Casa Grandmont in condizioni pietose

Taormina. L’Amministrazione comunale di Taormina difende la prevista realizzazione di sette alloggi sociali e un centro anziani nell’immobile di Casa Grandmont. L’edificio, che da tempo versa in condizioni di degrado, verrà recuperato come da delibera esitata dalla Giunta ed in virtù di un protocollo d’intesa con l’Iacp Messina. Sul caso si è scatenata la protesta di una parte della città, ritenendo che la destinazione non sia in linea con il lascito e quindi la volontà testamentaria a suo tempo fatta dal pittore belga, per finalità cioè sociali ma per farne una casa di riposo. Sulla questione è arrivata adesso la spiegazione dei vertici di Palazzo dei Giurati.

Social housing. “In merito alle critiche sollevate sul progetto di social housing che l’Amministrazione sta avviando per la Casa Grandmont – fa sapere il sindaco Mario Bolognari -. probabilmente c’è una scarsa informazione su uno strumento innovativo che si sta affermando in molte città italiane con risultati positivi. Non si tratta di edilizia economica e popolare – questo dev’essere chiaro – e non è destinata a famiglie con reddito basso. Anzi, è destinata a famiglie che hanno, al contrario, un reddito medio-alto che non consente loro di accedere all’edilizia economica e popolare.
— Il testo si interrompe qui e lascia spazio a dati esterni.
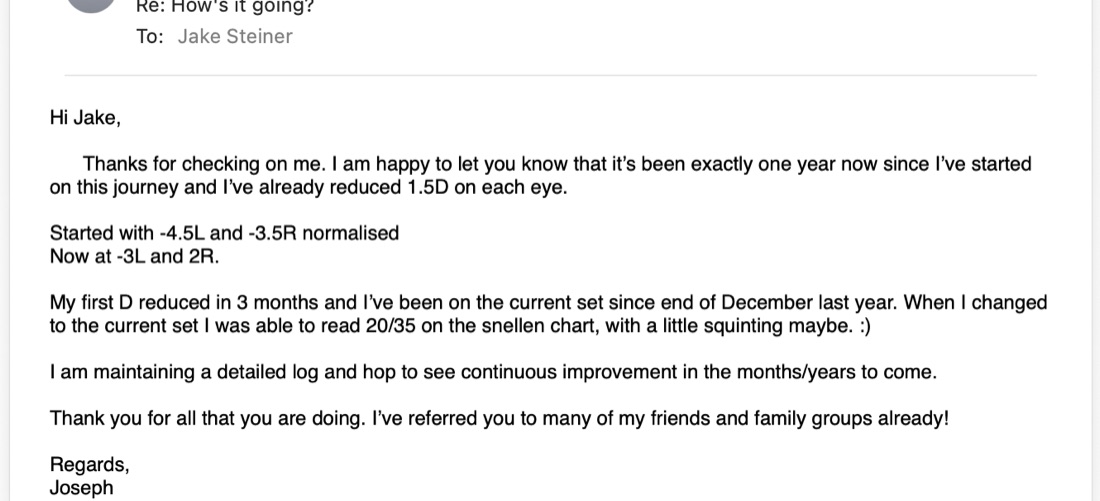Click the line "Now at -3L and 2R."
The image size is (1100, 501).
[x=135, y=256]
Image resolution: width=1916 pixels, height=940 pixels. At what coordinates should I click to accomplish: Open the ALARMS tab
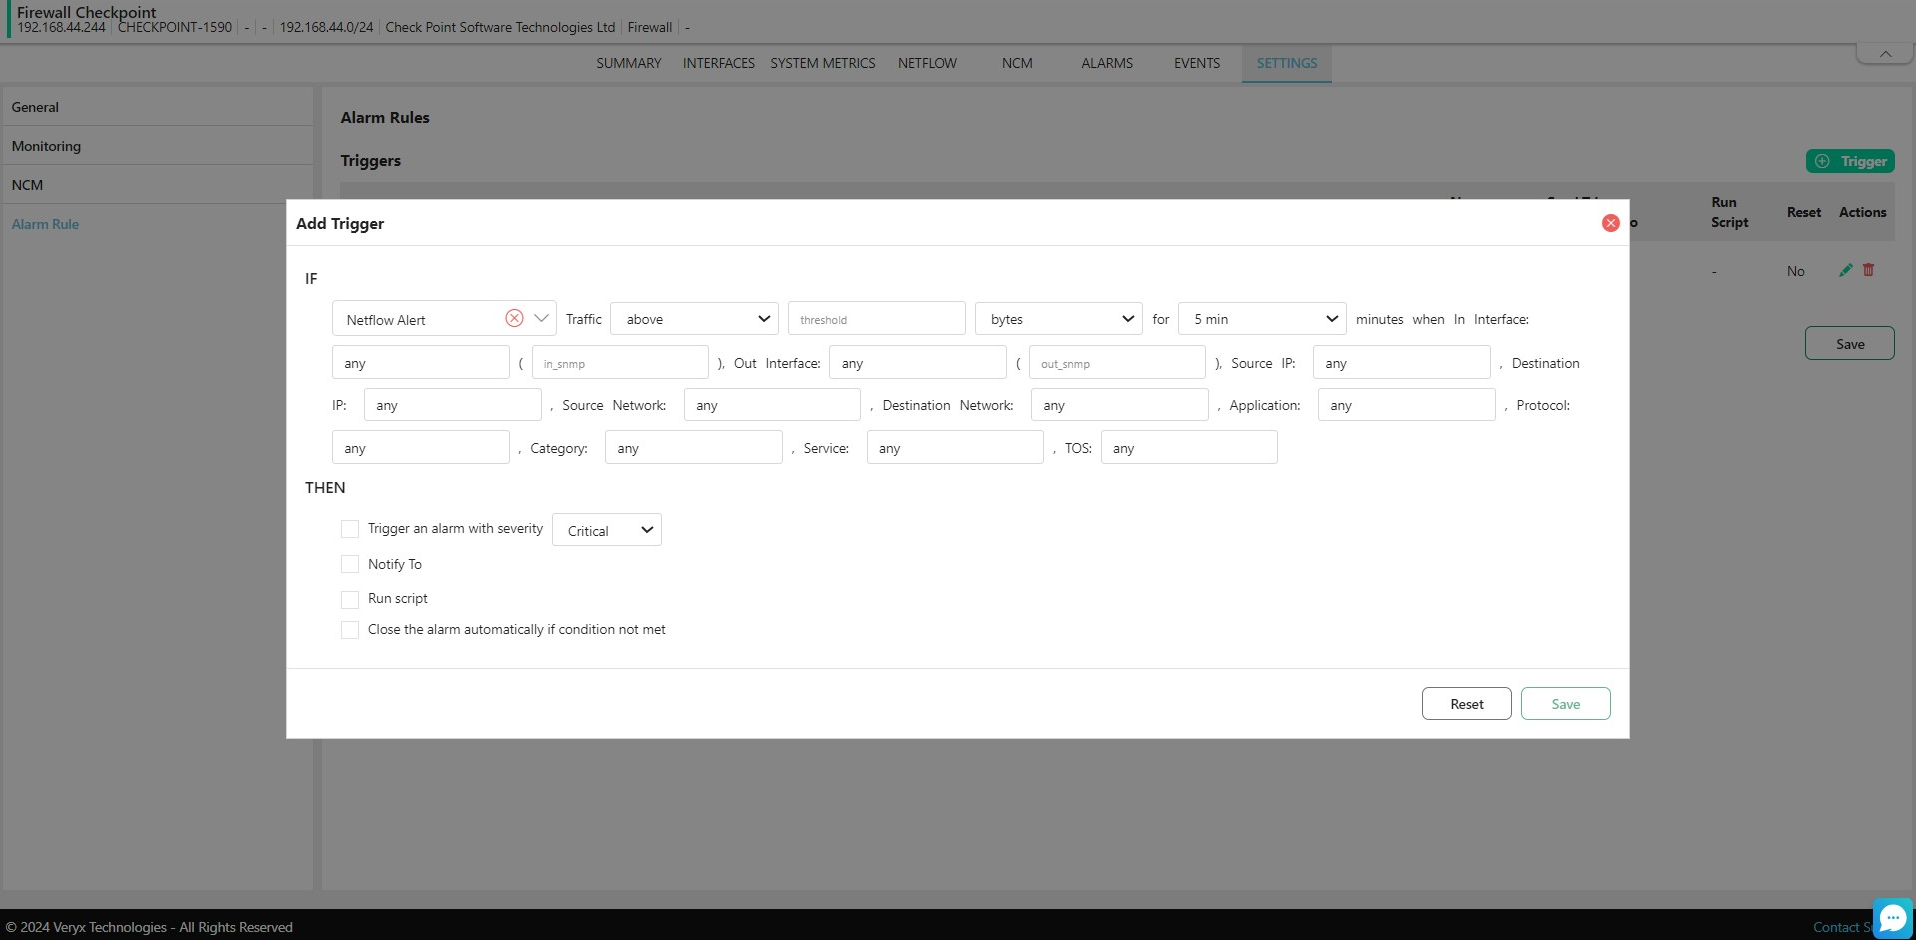click(x=1107, y=63)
Inoltre, gli standard di qualità delle abitazioni deve essere alto e in linea con il risparmio energetico e l’uso di materiali ecocompatibili. Infine, lo scopo di questi insediamenti deve essere quello di promuovere l’integrazione sociale e di sviluppare relazioni tra gli abitanti e il centro storico circostante. Quindi i sette alloggi da progettare, se la Regione ci finanzierà l’opera, sono destinati a giovani coppie, ad anziani soli e ad altre categorie di persone che, altrimenti, verrebbero espulse dal centro storico, ma che hanno la capacità di pagare regolarmente un canone calmierato”.

Anche un centro sociale. “Il progetto, però, non si ferma qui – continua la nota -. È previsto un centro sociale per gli anziani moderno, con spazi destinati allo svolgimento di attività di integrazione e socializzazione (corsi di formazione, proiezioni, sale lettura e riunioni, ecc.). Nulla a che vedere con l’attuale centro sito nei locali di Corso Umberto, assolutamente inadeguato e di vecchia concezione. Per quanto riguarda, invece, la destinazione voluta dal lascito della famiglia Grandmont mi permetto di dire che questa finalità è perfettamente coerente con la volontà testamentaria, molto più dell’uso improprio fatto negli ultimi anni utilizzando l’edificio come uffici, centro informatico, sede consortile, ecc. Possiamo dire che torniamo alle origini vere della Casa Grandmont, in una chiave nuova e moderna. Un modo serio e concreto per recuperare un immobile che ha bisogno di un grosso investimento per essere recuperato dal punto di vista edilizio, dopo anni di incuria e abbandono. Chiedo a tutti: ci sono altre possibilità di finanziamento per recuperare alla fruizione pubblica questo immobile? Non mi sembra che ce ne siano, tant’è che in tutti questi anni non si è fatto assolutamente nulla”.